Никогда прежде Фенелла не задумывалась, какое это благословение — светлый, теплый дом. «Сэру Джеймсу стоило бы назвать его Камелотом», — думала она в этот вечер. Позже, когда они набили желудки густым перченым супом, приготовленным Карлосом, когда дети уснули, а Ханну Хенли завернули в одеяла и уложили в постель, она сидела со свечой у окна своей комнаты. Слушала завывания бури и мечтала о том, как она обустроит дом для своего возлюбленного. И в любую бурную ночь будет знать, что он в безопасности, что она, проснувшись, может обнять его и прошептать на ухо: «Все хорошо, сердце мое. Спи спокойно, день был долгим и богатым событиями, но причин бояться нет». Жизнь казалась полной и сладкой.
Через три дня прибыл посыльный из Лондона. Ханна Хенли еще лежала в постели, но остальные домочадцы стали готовиться к путешествию, в доме царила суета. Фенелла чувствовала себя так, словно сама стала невестой. Приехавший с верфи Сильвестр тут же снова убежал с детьми, ему не терпелось узнать, что принес посыльный.
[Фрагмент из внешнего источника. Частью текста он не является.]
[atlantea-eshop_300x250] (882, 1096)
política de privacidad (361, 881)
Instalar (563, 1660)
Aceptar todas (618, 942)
— Наверняка еще одно письмо с приказами от ее высочества Джеральдины, — предположила тетушка. — Госпожа опасается, что ее недостойные родственники могут опозорить ее перед новым семейством, если она не напомнит им дюжину раз, что за едой нельзя чесаться и ерзать на стуле.
Фенелла расхохоталась.
— Может быть, мне лучше остаться здесь? — Ей не очень-то хотелось ждать еще целый день, чтобы обнять Энтони, но, строго говоря, она не входила в семью Джеральдины.
— Глупости, — заявила тетушка. — Ты — невеста Сильвестра, мой гребешок, и для нас ты Саттон, хоть эта сушеная треска и через сотню лет не решится сделать тебя честной женщиной.